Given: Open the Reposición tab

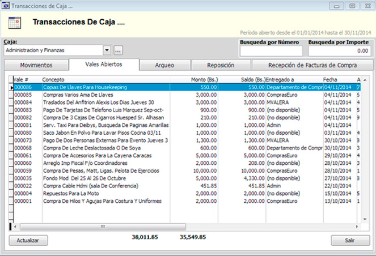Looking at the screenshot, I should point(221,65).
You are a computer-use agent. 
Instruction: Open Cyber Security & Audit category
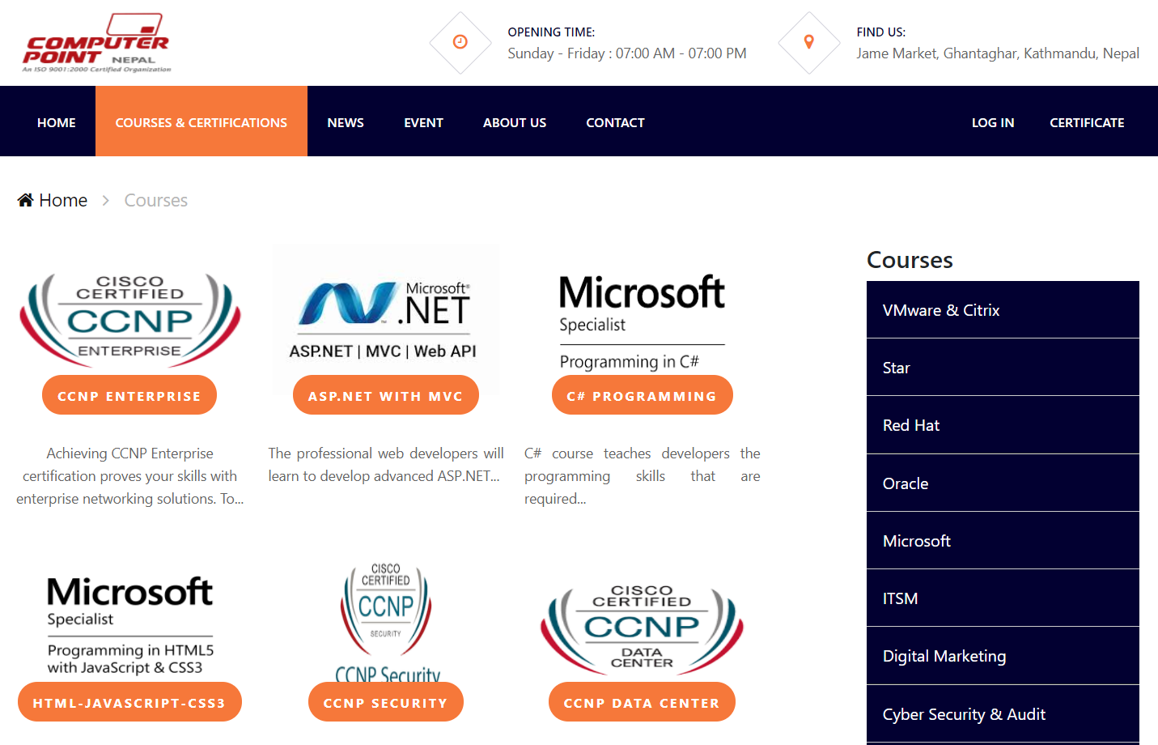pos(964,714)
···
Only the pictures stay behind; everything else in the data above is to be retyped exactly.

Task response -
Given: Open the Reposición tab

Looking at the screenshot, I should point(221,65).
You are a computer-use agent. 
Instruction: Open Cyber Security & Audit category
pos(964,714)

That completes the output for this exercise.